▸ **ANFORDERUNG**
Ziehen Sie aus den folgenden Einträgen jede Zeile heraus, in der die Zeichenfolge „width“ vorkommt.

▸ **AUSGANGSEINTRÄGE**
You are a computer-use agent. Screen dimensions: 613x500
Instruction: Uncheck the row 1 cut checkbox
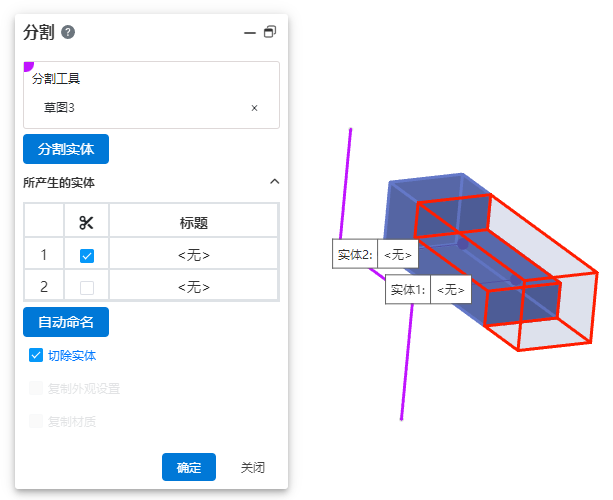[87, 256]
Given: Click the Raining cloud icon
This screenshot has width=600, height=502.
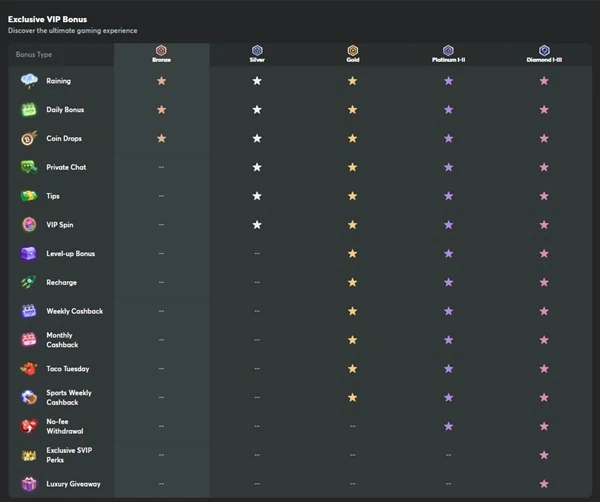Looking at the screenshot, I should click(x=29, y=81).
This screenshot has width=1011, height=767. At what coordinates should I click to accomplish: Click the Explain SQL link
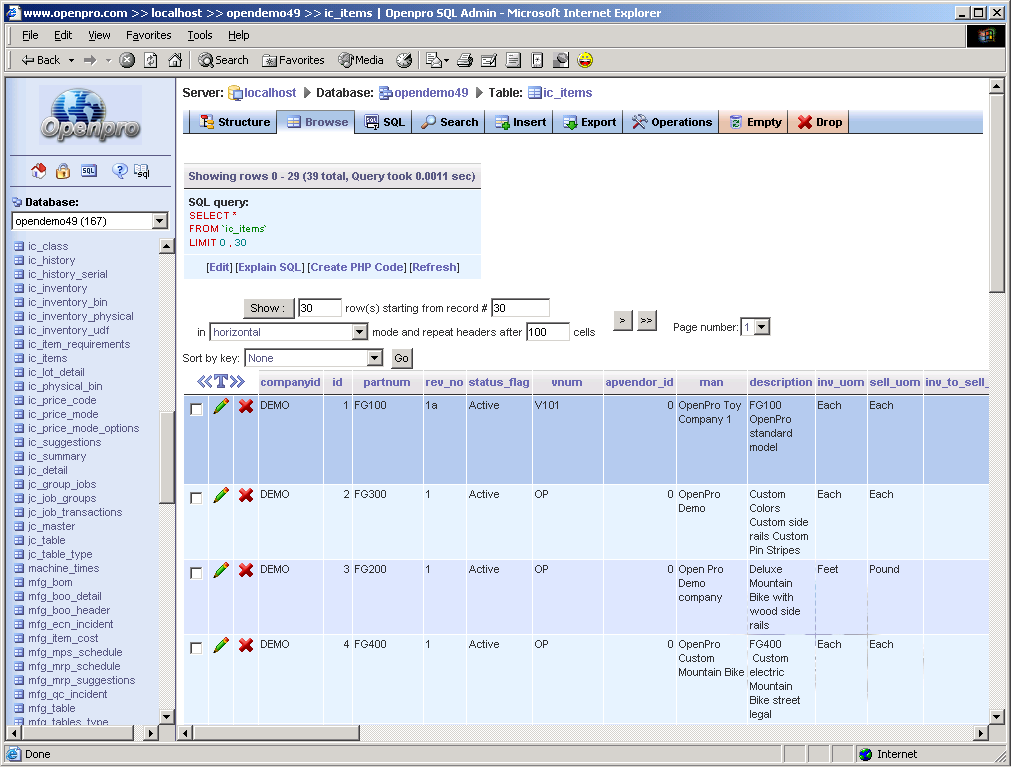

▸ **ÜBUNGSERGEBNIS**
This screenshot has width=600, height=502.
This screenshot has width=1011, height=767. At what coordinates should I click to accomplish: Click the Explain SQL link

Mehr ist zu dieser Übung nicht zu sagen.